Another question for the industry is who will supply the risk capital for exploratory drilling, both on and offshore, if the majors pull back their spending? Onshore, for the past few years, a chunk of that capital has been supplied by private equity investors who have supported exploration and production teams in start-up ventures. They have also provided additional capital to existing companies allowing them to purchase acreage or companies to improve their prospect inventory. Unfortunately, the results of the shale revolution have been disappointing, leading to significant asset impairment charges and negative cash flows as the spending to drill new wells in order to gain and hold leases has exceeded production revenues, given the drop in domestic natural gas prices. Will that capital continue to be available, or will it, too, begin demanding profits rather than reserve additions and production growth?

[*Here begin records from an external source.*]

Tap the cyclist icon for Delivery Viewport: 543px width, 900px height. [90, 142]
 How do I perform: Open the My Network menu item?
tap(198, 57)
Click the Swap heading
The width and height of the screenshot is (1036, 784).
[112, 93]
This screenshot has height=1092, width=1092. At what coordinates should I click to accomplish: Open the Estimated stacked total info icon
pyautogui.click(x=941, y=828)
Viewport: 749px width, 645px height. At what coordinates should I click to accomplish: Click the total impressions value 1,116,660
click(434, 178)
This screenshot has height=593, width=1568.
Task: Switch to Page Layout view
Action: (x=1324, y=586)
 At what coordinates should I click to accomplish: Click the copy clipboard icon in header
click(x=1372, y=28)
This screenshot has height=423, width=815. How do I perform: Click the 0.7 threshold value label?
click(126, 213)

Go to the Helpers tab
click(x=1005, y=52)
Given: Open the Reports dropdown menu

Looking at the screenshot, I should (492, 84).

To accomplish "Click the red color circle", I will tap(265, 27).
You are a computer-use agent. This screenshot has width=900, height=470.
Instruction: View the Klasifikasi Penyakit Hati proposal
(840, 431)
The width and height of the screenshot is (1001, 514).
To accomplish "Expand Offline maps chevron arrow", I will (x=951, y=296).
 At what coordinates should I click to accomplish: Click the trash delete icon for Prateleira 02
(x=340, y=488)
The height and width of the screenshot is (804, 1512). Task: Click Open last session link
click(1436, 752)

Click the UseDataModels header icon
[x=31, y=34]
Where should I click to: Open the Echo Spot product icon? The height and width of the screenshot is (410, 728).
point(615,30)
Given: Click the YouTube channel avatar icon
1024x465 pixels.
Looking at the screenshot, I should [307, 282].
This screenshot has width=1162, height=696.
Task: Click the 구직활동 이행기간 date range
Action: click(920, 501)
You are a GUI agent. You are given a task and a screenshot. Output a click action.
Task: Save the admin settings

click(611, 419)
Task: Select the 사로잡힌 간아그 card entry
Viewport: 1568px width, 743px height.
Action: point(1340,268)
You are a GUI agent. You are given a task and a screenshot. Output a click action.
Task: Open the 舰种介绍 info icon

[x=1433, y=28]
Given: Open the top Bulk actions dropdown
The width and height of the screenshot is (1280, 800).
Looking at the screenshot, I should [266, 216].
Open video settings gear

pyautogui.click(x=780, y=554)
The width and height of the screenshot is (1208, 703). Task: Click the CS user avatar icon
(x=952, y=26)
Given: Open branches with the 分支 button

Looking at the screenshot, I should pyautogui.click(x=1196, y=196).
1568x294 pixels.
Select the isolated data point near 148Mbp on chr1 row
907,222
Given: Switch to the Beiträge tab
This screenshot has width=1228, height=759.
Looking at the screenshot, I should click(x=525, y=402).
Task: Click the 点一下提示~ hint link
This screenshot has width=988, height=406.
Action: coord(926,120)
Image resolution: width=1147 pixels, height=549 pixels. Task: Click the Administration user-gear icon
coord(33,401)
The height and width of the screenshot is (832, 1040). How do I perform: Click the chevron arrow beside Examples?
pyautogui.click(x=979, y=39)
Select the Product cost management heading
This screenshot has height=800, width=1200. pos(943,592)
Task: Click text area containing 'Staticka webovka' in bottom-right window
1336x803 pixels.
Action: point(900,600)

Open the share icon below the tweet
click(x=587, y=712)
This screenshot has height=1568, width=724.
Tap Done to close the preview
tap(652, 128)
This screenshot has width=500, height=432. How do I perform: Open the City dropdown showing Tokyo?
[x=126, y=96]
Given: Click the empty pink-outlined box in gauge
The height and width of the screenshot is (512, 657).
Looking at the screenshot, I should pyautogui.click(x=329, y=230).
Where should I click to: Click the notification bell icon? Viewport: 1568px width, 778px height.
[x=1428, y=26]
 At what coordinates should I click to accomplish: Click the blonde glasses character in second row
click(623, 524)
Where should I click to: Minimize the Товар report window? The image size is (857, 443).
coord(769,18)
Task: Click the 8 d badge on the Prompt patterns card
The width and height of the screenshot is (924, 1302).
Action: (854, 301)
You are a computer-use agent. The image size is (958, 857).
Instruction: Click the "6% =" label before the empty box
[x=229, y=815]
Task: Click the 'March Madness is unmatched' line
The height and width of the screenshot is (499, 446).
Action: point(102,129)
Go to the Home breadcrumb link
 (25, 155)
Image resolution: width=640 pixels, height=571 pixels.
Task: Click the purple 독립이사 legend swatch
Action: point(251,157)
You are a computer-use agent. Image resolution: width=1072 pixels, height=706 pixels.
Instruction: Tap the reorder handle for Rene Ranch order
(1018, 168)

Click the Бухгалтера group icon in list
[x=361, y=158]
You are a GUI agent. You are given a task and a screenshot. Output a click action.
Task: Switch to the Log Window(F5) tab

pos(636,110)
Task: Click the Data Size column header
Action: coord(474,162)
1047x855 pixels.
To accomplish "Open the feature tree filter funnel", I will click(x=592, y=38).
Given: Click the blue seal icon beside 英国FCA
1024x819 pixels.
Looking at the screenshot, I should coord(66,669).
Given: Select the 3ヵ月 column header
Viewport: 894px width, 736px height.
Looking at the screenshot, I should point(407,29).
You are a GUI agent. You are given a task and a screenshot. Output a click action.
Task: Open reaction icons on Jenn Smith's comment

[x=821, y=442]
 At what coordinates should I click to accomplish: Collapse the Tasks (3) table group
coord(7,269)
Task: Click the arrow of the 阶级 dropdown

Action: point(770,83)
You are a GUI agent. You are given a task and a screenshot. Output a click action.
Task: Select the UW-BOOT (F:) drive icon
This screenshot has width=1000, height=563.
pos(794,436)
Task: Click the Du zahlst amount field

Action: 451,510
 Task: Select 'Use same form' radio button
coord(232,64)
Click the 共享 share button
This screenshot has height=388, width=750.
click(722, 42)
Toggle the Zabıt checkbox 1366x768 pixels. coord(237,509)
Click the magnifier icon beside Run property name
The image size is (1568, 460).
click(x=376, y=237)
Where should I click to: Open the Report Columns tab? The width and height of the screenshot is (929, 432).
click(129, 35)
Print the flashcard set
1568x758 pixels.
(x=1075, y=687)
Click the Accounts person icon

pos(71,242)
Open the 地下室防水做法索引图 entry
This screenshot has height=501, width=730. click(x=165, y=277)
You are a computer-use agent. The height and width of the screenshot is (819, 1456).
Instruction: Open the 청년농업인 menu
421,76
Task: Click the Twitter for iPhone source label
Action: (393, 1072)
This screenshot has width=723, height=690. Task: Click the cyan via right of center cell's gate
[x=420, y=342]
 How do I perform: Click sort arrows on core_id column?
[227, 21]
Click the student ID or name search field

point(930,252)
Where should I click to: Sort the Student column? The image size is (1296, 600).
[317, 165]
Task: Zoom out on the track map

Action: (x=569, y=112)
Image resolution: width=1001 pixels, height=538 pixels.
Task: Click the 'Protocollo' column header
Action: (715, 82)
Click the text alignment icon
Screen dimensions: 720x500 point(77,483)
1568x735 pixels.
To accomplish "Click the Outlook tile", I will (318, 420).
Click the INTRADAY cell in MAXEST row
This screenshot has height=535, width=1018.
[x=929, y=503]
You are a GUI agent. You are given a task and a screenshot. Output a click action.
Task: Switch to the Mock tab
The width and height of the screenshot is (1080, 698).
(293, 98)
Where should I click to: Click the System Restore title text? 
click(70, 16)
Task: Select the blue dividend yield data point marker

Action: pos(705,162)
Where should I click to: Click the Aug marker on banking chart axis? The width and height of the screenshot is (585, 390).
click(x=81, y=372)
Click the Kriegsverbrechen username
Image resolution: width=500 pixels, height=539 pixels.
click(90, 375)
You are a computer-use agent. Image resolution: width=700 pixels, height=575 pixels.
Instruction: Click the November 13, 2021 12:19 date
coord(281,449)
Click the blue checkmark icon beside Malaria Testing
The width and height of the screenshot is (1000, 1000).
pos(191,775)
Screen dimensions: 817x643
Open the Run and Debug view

The amount of capital flowing into the oil and gas business is extremely important for the future growth of the nation’s oil and gas output since shale wells experience sharp production declines in the early years of their production. A series of questions flow from that production profile: What will happen to oil and gas prices in the medium-term if drilling slows and production rapidly declines? Will manufacturers who currently are building billions of dollars-worth of new plants designed to capitalize on cheap American energy find their investment returns not what they anticipated? How will they react? Will first-mover advantages in this manufacturing renaissance become a disadvantage? What about the billions of dollars targeting new liquefied natural gas (LNG) export terminals? Will we actually have the volumes of natural gas to export, and especially at the low prices projected that are anticipated to give American gas a competitive advantage in European and Pacific gas markets?

These questions should be raised at the same time the national debate about exporting domestic crude oil is commencing. There are various subtleties in that debate that are often lost in the broad debate themes. For example, how quickly can the U.S. refining industry build new refineries or expand existing ones in order to use more of the light, sweet crude oil coming from the tight shale oil formations? If the refining expansion doesn’t keep pace with the growth of light oil, then there could be a cutback in drilling for shale oil that will certainly result in a sharp reduction in the current bullish outlook for U.S. oil production as shown by the significant increase in future output estimated by the Energy Information Administration in its 2014 outlook versus its 2013 projection.

A cutback in oil drilling would also reduce the volume of associated natural gas being produced, which could result in an unexpected spike in gas prices. For some time, U.S. oil producers have been able to secure export licenses to send oil out of the country, primarily to Canada, but will that avenue continue to exist and can it be expanded to prevent a shutdown in shale oil drilling? The political debate over exporting domestic crude oil is being described as 310 million American consumers versus a handful of oil company CEOs with fat pay packages. We doubt the industry can win that battle.

Those are only some of the critical questions that must be asked and answered as the oil and gas industry transitions into the next era of its existence. Much like the performance of the United States economy, the oil and gas business has internal momentum that will keep it going as managements reassess its future. We have been watching the industry over the past couple of years with one historical perspective in mind – the generational change underway in the executive suites of energy companies. While we are not denigrating the experience levels or intellect of the new CEOs, we are merely reflecting on the past periods when industry leadership changes occurred. Those transitions often resulted in the new leaders having to make their own “learning mistakes” like their predecessors did. That may be an important aspect of the industry transition currently underway.